_Passage provided_:
···

“At Bard,” Tom Eccles announced to his dinner guests on Friday night, “you can think.” The executive director of the college’s Center for Curatorial Studies had preceded this by referring to the college’s Annandale-on-Hudson campus being far–around two hours by car—from the “hothouse” of New York, but the folks who’d come up for the opening of the two annual summer shows at CCS’s Hessel Museum were in need of a reprieve not so much from Manhattan, but from the ever-more-wearying global art circuit, which had just whisked them from Hong Kong to Venice to Basel. Earlier, standing before the opening’s requisite wine and crudités table, Tanya Bonakdar Galley director Ethan Sklar described waking up in his Manhattan apartment with that terrifying feeling of not knowing where in the world he was. Artadia director Carolyn Ramo’s flight from Venice had landed the night before. Mr. Eccles himself was coming off not only the European grand tour, but the sprawling Paul McCarthy show he’d co-organized at the Park Avenue Armory, and its accompanying festivities, and the battering it had taken in The New York Post.
Mr. Eccles’s comment should have sounded an entirely auspicious note on which to begin The Observer‘s whistle-stop tour of art venues outside the city—in the calm country, with chirping cicadas as background music, one can finally, and at one’s leisure, think—except that, like many things at the theoretically-inclined CCS, it required a footnote: at Bard, in fact, you have to think. Exhibitions here tend to be on the cerebral side, and the two that opened on Friday are no exception.
The headliner is “Once again the world is flat,” a quirky survey of the work of Haim Steinbach, the Israeli-born, New York-based artist who became known in the 1980s for his shelf-based installations. On a simple laminated shelf he arranges store-bought items, presenting the arrangement as an artwork. There are only two of Mr. Steinbach’s classic shelf pieces here, one owned by the Hessel Foundation, but that one’s a real classic—his very first shelf piece, from 1975. There are also some larger, more complex installation pieces, meticulously recreated here, that he showed at Artists Space in 1979. As with other artists who have done shows here, Mr. Steinbach was given full access to Bard benefactor Marieluise Hessel’s sizable collection, and he’s picked out and displayed, alongside his own work, interestingly complementary artworks by John Ahearn, Joseph Kosuth, Sophie Calle, Lorna Simpson and many, many others. An especially clever juxtaposition is Neil Jenney’s painting of a wood chopper next to a Steinbach construction featuring an Ajax container perched atop a support made from jutting tree branches.

···

Saved entries:

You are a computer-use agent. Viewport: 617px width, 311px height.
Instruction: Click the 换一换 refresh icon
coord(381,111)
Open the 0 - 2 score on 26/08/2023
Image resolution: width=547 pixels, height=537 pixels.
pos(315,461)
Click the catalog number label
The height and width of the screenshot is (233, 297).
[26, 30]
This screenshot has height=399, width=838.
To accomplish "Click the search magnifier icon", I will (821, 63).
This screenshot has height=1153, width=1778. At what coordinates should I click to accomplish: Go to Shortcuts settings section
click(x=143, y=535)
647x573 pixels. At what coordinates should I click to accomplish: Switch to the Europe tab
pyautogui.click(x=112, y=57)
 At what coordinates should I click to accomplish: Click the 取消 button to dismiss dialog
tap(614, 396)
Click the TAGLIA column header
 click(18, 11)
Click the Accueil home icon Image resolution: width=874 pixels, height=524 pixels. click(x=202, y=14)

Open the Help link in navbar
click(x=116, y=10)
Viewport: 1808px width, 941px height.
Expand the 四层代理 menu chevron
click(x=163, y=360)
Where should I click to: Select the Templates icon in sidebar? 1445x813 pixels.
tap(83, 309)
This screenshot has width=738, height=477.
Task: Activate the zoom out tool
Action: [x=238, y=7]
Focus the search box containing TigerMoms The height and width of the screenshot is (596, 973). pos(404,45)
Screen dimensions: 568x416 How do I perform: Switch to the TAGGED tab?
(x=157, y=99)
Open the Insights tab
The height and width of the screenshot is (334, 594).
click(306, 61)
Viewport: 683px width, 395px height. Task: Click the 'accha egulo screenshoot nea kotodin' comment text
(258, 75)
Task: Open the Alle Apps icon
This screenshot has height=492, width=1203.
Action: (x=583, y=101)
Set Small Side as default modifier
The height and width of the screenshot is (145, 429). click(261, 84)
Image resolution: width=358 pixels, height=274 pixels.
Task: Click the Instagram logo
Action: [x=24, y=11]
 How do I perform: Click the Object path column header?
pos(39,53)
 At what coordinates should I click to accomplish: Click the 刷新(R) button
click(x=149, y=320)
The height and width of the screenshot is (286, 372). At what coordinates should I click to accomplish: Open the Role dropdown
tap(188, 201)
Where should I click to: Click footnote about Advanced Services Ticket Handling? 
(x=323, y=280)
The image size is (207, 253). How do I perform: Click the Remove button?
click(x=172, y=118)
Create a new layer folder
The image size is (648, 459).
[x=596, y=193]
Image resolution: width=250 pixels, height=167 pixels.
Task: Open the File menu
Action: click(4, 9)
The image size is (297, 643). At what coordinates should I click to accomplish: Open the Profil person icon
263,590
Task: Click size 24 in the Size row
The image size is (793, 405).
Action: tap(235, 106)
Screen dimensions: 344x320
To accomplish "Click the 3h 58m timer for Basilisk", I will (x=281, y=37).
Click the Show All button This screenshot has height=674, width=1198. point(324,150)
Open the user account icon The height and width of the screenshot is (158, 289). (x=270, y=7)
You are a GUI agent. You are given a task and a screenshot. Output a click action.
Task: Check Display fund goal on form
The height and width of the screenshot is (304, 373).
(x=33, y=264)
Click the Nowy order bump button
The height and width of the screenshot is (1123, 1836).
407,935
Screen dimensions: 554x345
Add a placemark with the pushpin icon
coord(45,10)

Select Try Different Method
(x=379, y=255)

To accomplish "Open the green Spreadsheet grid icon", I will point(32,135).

···

_The task_:
How does the article on the summer exhibitions at Bard's Hessel Museum go on? Continue it from its last sentence.

_Exercise response_:
You can talk yourself blue in the face about Mr. Steinbach’s work critiquing consumerism, or subverting product display, but for him, refreshingly, his art is also highly anecdotal: each and every element of each and every piece tells a story. He could be overheard taking a group through during the opening, pointing to red-rimmed Bento boxes he’d eaten from on a trip to Japan, a teddy bear from a recreated piece that had had to be replaced, a shoe he’d found in a thrift shop.
One of the most striking pieces here is a set of circular shelves holding a version of a piece Mr. Steinbach originally made in 1992 from items in the personal collection of Belgian curator Jan Hoet. Here, old soap and detergent boxes, jewelry boxes, cigarette cases, jam jars, miniature silverware, porcelain figurine of a bride and groom, a Goofy snow globe, a toy telephone, a toy dinosaur—are arranged into idiosyncratic taxonomies. Nearby is the show’s most impressive room, where a set of massive metal shelving units are stocked with non-art objects, things like a plastic jack-o’-lantern, flashlights, a fedora, a hot pink velvet box in the shape of lips, a funky sequined pair of shoes, a lamp in the shape of praying hands, a colander sprouting screws. Behind these shelves, and rising above them, is scaffolding stocked with artworks—Scott Burton chairs, Allan McCollum vases, a Robert Morris felt piece, Donald Judd chairs. Drawing out resonances between the stuff of the gallery and the stuff of the garage sale, Mr. Steinbach invites us to ruminate on what, precisely, art is.
The Steinbach exhibition, co-curated by Mr. Eccles and Johanna Burton, may be the cleverest one CCS has ever put on—his work is ideally suited to a museum dedicated to research on exhibition practices, since what he does has always been one part curating. And yet he doesn’t see it that way, exactly. His artistic sensibility is as ludic as it is serious. In an essay in the show’s accompanying pamphlet, he’s quoted saying “I do not ‘curate’ objects, but put them into play.” Leveling the distinctions between art and non-art, he’s made of the Hessel Museum’s galleries one giant shelf.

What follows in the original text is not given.